**Given task:**
Find each line in the records below that contains the word "width" and copy those lines in full.

**Records shown:**
=-=-=-=-=
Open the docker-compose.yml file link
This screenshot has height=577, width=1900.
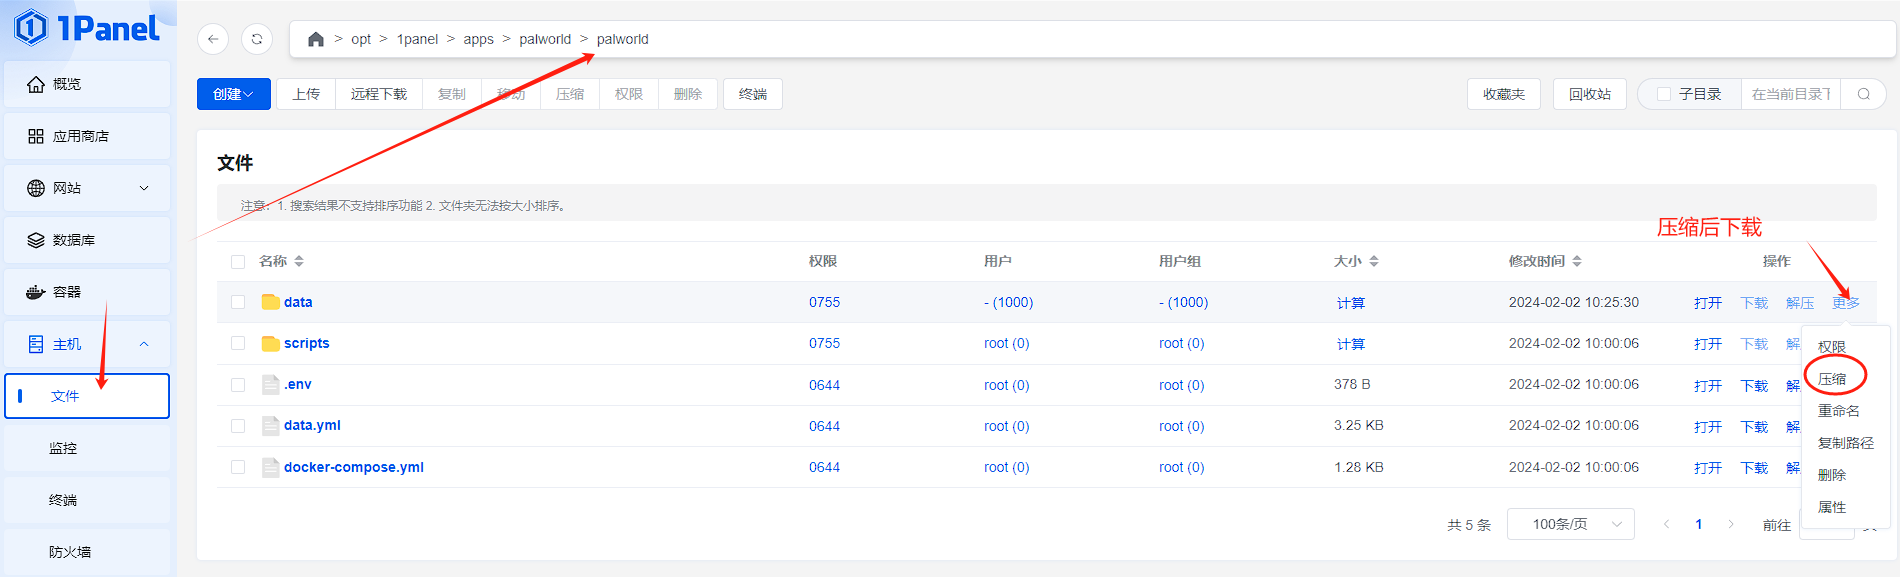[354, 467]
=-=-=-=-=
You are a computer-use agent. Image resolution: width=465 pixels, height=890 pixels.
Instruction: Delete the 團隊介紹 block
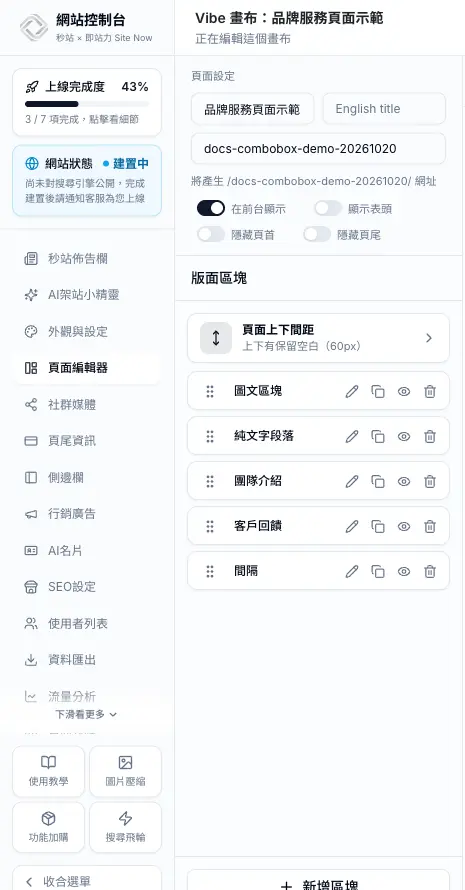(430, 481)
=-=-=-=-=
**Solution:**
This screenshot has height=577, width=1900.
You are a computer-use agent. Image resolution: width=465 pixels, height=890 pixels.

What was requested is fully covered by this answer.